Deterioration risk index computation

Assessment of the calibration curve was used to gain insight into the performance of the model when predicting a range of outcome probabilities. It was obtained by grouping predictions into quantiles (we used 10) which were then represented as points such that the proportion of true outcomes lies on the x-axis and mean predicted probability on the y-axis. We used the calibration curve to translate probabilistic output values of EF model into susceptibility groups 1, 2 and 3 (Risk Index 1, 2 and 3) by grouping the predicted probabilities into the top \(5\%\) (i.e. predicted \(p>0.95\)), \(15\%\) (i.e. predicted \(p>0.85\)) and \(30\%\) i.e. predicted (\(p>0.70\)) risk levels based on the calibration curve analysis (Fig. 7, step F).

Explainability module

Explainability of predictions was the second aim of this study. By understanding the most influential feature changes that drive the deterioration, we are proposing the route or phenotype of clinical deterioration. Unlike transparent models such as regression models, which do not require an external model to interpret the association between the input and predicted output like logistic regression, ML models require an external explanability module. In the presented work, to evaluate the feature relevance and association to predicted outcome we adopted explainer method initially developed for tree-based models19, based on computing Shapley values adopted from game theory. This method calculates the marginal contribution of each feature by computing the difference between the predictive performance of a model with and without each feature included in the model. The level of relevancy of a single feature is obtained by averaging the marginal contribution of that feature across all feature subsets in which it was included. We constructed an explainer module for each individual model of the EF ensemble individually on training data. The prediction explanation for a tested sample was computed by averaging the relevance of features computed by explainer module constructed for every model individually across all 1000 models.

Statistical analysis

To assess covariate balance between the test and training sets, two-sample t-tests for normally distributed variables were employed and chi-square test of proportions were employed for categorical data.
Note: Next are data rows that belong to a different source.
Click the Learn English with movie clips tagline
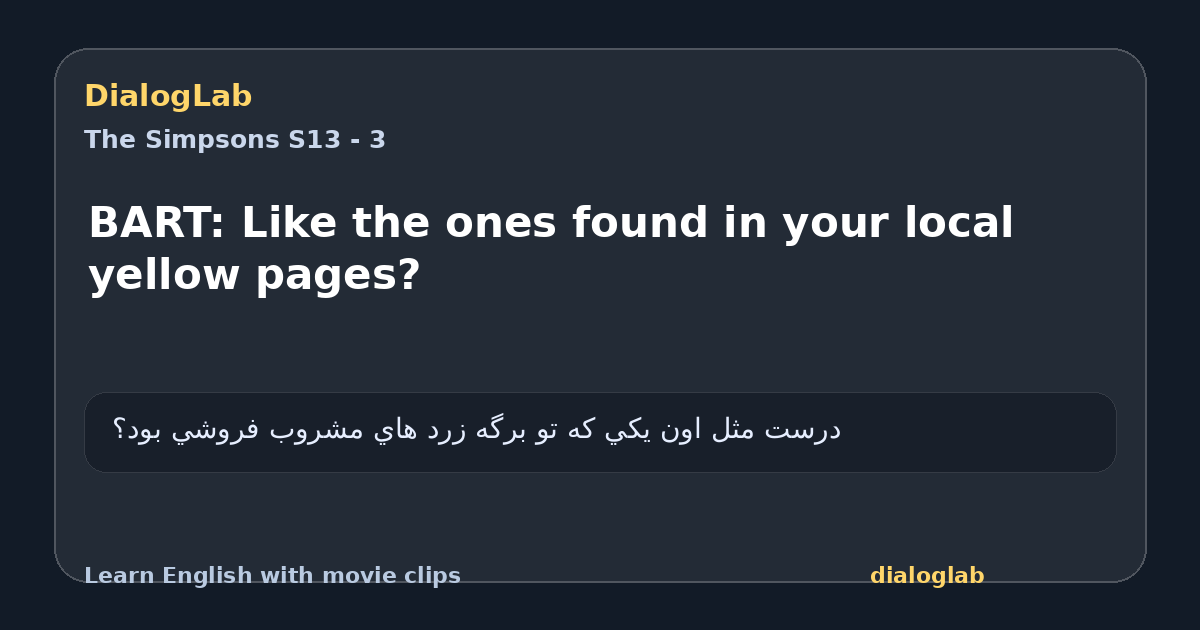Image resolution: width=1200 pixels, height=630 pixels. [272, 576]
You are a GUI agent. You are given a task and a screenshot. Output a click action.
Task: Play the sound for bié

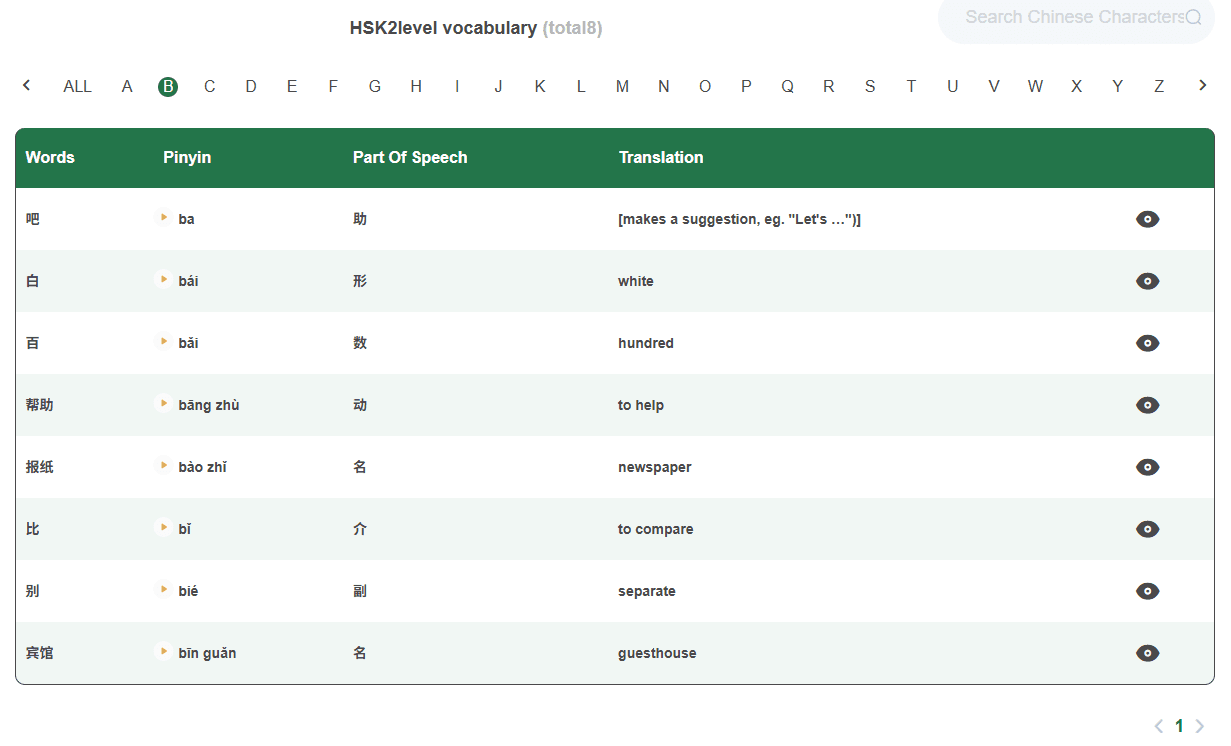click(x=163, y=590)
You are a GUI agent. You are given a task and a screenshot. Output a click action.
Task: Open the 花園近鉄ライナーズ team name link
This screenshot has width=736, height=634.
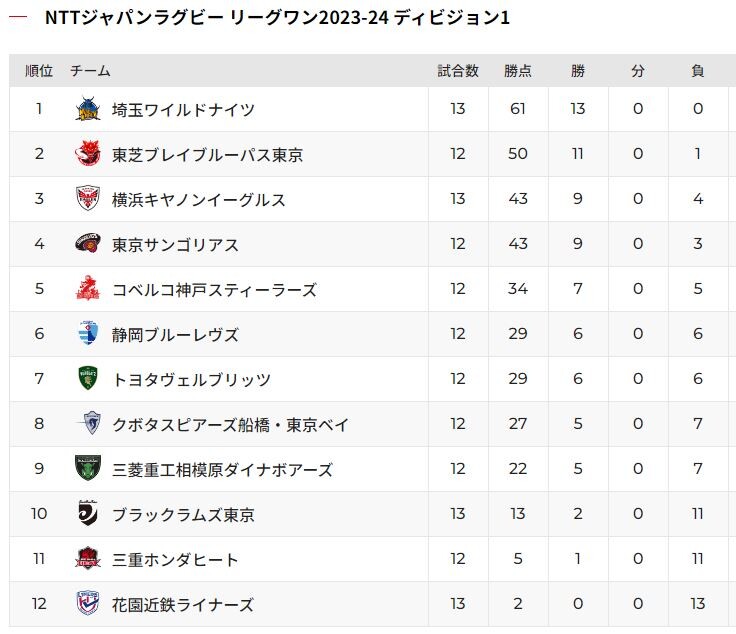(183, 604)
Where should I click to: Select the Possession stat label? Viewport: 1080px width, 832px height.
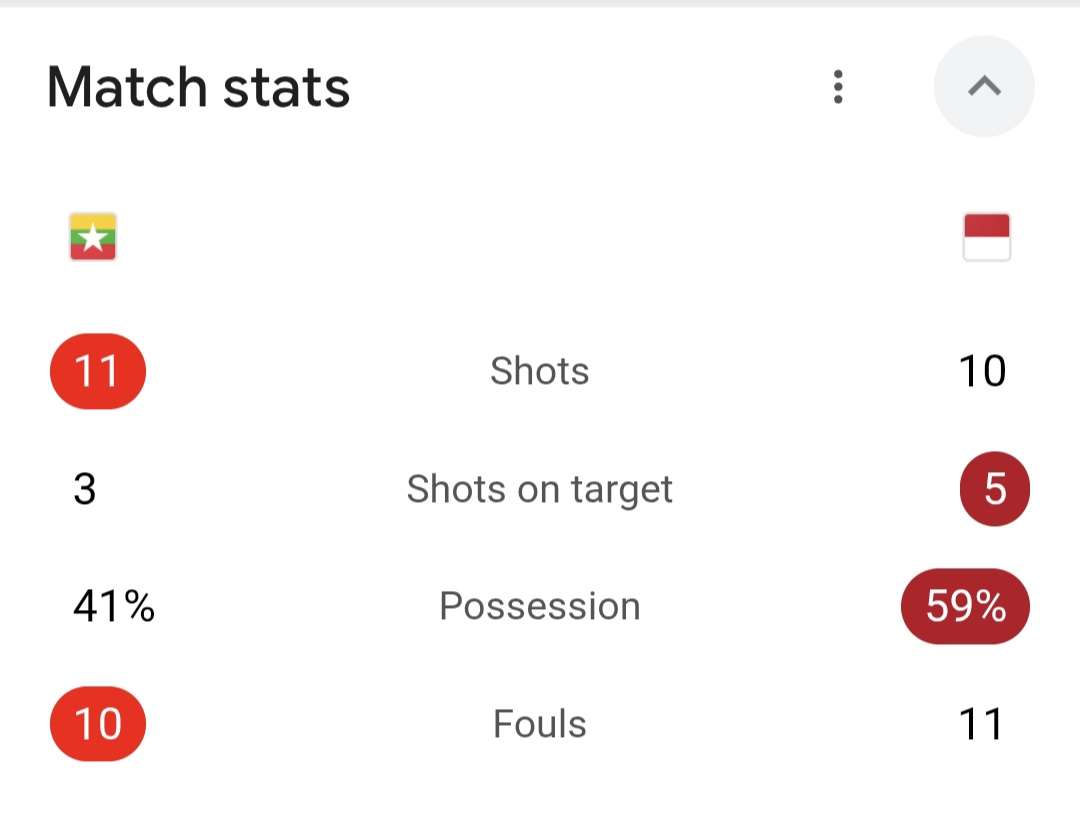click(x=539, y=606)
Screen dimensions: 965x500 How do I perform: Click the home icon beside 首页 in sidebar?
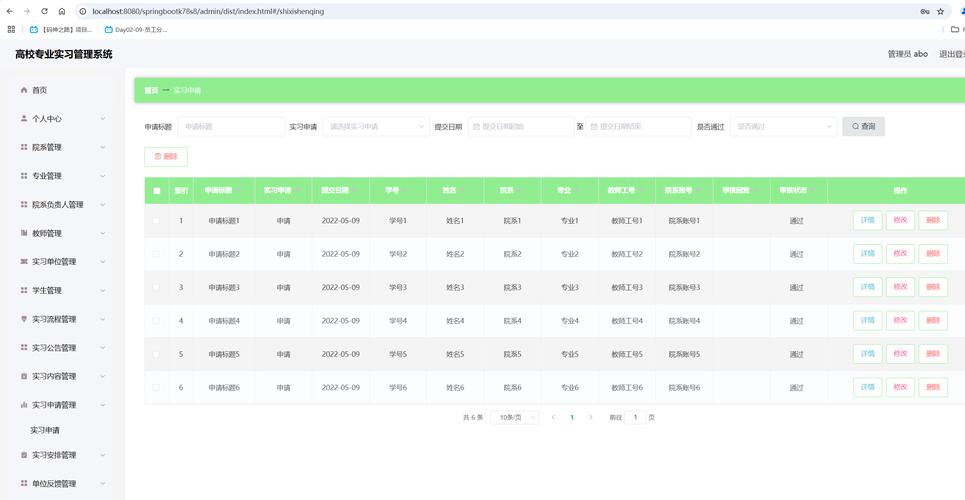point(24,90)
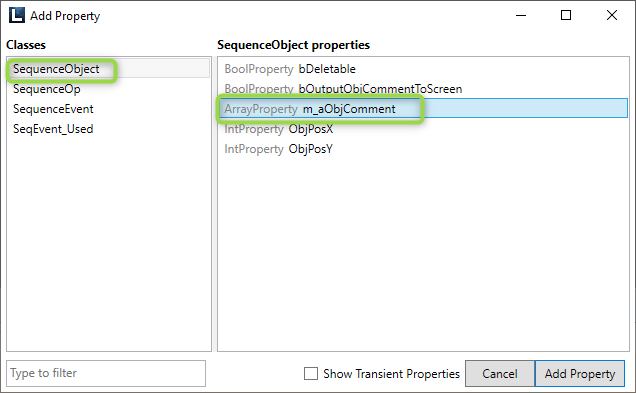Viewport: 636px width, 393px height.
Task: Minimize the Add Property window
Action: point(521,15)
The p values reported in Table 1 are presented for descriptive proposes and not intended to assess statistical significance of the comparison. The Standardised Mean Difference (SMD) was calculated for continuous and discrete variables as proposed in20. Reported means and \(95\%\) confidence intervals (CIs) of 1000 bootstrapped models obtained on test data were calculated by averaging and computing the CIs using the Student t-test. To evaluate selected population average models and EF we computed the mean for each metric using 1000 bootstrapped samples drawn with replacement from the test set. Each sub-sample had the same class distribution as the original test set. CIs are computed with two paired t-test. All analyses were performed using Python version 3.6 and R version 4.0.4. Scikit-Learn’s implementation of DT, RF, and XGB was employed in this study (version 0.23.221).